• **Task inputs**:
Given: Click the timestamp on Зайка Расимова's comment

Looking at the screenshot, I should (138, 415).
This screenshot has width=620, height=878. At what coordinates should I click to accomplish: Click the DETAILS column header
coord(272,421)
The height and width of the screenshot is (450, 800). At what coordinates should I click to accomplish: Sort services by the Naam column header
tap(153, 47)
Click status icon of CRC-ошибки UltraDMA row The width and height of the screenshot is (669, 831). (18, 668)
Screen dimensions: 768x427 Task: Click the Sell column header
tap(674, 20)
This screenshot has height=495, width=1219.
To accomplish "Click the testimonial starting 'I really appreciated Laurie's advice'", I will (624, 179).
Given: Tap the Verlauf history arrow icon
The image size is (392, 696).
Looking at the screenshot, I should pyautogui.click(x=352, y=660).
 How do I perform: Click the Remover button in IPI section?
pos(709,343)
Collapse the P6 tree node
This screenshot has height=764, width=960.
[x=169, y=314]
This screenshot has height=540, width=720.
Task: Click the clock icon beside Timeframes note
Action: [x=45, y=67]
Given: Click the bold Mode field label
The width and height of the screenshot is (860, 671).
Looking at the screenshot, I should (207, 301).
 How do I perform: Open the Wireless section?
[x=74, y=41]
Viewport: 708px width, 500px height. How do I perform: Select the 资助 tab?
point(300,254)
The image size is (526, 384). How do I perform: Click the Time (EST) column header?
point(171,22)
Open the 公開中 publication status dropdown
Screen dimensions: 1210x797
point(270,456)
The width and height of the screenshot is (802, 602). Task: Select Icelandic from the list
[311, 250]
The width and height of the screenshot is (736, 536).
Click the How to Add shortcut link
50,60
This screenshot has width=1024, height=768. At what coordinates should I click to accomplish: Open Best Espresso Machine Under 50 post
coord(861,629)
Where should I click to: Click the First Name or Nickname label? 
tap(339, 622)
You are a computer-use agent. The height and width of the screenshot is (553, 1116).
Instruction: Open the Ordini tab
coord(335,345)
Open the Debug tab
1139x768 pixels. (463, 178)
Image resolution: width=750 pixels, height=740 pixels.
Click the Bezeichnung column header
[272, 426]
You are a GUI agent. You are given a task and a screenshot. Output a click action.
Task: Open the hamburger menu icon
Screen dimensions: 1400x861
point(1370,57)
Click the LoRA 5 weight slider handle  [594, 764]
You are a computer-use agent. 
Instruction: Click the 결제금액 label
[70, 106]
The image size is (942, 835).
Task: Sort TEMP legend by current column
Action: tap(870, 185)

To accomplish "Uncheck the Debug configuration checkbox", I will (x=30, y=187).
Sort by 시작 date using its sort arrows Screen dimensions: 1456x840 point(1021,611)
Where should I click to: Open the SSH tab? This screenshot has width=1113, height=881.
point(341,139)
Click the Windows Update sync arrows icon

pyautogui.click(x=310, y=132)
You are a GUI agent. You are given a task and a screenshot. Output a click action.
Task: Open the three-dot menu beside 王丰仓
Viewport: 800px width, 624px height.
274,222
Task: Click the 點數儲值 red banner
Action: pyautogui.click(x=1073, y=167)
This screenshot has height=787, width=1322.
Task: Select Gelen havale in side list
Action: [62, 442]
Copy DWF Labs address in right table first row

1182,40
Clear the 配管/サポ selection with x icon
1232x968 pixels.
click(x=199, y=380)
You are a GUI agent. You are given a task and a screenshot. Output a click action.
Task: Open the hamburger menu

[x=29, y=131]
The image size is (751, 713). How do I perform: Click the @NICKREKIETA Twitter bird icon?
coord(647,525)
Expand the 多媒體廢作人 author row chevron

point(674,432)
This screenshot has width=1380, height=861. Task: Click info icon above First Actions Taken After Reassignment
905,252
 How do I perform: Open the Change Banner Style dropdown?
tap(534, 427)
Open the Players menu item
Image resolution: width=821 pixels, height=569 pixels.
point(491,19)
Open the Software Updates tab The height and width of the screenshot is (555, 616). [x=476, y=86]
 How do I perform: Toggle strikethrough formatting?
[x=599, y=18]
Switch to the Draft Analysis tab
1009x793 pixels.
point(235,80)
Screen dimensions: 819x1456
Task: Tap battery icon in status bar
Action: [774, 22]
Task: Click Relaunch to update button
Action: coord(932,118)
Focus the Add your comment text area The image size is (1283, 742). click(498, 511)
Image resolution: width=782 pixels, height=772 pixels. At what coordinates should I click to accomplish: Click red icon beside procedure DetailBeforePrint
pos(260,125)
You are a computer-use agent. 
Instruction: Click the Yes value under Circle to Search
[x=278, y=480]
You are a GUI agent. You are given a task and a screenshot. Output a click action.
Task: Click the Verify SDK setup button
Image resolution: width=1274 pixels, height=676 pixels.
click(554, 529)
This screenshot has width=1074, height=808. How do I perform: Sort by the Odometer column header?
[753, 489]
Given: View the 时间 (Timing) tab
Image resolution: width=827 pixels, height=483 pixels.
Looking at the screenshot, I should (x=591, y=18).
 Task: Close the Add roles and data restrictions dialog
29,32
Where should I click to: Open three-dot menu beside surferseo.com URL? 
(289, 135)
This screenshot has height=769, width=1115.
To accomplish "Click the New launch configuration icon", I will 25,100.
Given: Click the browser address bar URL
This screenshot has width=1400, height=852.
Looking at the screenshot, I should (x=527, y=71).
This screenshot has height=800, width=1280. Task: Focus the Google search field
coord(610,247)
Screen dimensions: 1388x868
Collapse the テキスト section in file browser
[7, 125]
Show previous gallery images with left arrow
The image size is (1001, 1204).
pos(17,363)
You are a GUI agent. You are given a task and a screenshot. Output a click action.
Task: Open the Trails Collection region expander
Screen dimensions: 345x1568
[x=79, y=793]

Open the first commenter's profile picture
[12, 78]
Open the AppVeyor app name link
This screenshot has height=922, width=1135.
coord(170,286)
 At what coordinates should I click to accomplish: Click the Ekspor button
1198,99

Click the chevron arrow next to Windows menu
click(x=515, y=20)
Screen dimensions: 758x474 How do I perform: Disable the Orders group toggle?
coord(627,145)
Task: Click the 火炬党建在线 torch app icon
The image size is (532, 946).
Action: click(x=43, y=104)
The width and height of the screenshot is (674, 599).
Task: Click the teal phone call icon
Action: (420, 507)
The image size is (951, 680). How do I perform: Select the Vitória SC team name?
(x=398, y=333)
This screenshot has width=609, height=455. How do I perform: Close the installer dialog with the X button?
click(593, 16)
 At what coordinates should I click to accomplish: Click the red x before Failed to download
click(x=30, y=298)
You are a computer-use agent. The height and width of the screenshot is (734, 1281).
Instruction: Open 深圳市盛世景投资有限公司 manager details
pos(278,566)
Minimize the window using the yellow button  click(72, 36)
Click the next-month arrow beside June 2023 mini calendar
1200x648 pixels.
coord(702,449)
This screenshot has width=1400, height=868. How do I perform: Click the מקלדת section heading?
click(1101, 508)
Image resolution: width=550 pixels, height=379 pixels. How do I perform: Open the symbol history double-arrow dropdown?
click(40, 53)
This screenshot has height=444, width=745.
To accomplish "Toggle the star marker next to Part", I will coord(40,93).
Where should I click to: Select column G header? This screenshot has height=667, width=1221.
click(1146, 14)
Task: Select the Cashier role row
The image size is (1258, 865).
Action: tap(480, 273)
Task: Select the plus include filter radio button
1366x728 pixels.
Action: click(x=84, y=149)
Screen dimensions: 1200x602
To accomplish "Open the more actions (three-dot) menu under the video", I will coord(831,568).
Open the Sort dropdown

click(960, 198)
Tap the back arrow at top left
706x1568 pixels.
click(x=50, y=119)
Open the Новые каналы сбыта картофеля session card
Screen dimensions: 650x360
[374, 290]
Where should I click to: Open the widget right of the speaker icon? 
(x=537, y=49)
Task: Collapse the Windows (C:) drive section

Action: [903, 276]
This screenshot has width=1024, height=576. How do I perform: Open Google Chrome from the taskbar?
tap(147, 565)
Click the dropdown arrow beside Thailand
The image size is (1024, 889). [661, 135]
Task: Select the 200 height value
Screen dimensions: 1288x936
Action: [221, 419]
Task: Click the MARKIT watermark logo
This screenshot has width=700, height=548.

• **What you will do**:
Copy back the listing above exactly, but only from the line with "is (553, 1116)." through the line with "Task: Open the three-dot menu beside 王丰仓", both ends included.

• **Response area**:
You are a computer-use agent. The height and width of the screenshot is (553, 1116).
Instruction: Open the Ordini tab
coord(335,345)
Open the Debug tab
1139x768 pixels. (463, 178)
Image resolution: width=750 pixels, height=740 pixels.
Click the Bezeichnung column header
[272, 426]
You are a GUI agent. You are given a task and a screenshot. Output a click action.
Task: Open the hamburger menu icon
Screen dimensions: 1400x861
point(1370,57)
Click the LoRA 5 weight slider handle  [594, 764]
You are a computer-use agent. 
Instruction: Click the 결제금액 label
[70, 106]
The image size is (942, 835).
Task: Sort TEMP legend by current column
Action: tap(870, 185)

To accomplish "Uncheck the Debug configuration checkbox", I will (x=30, y=187).
Sort by 시작 date using its sort arrows Screen dimensions: 1456x840 point(1021,611)
Where should I click to: Open the SSH tab? This screenshot has width=1113, height=881.
point(341,139)
Click the Windows Update sync arrows icon

pyautogui.click(x=310, y=132)
You are a GUI agent. You are given a task and a screenshot. Output a click action.
Task: Open the three-dot menu beside 王丰仓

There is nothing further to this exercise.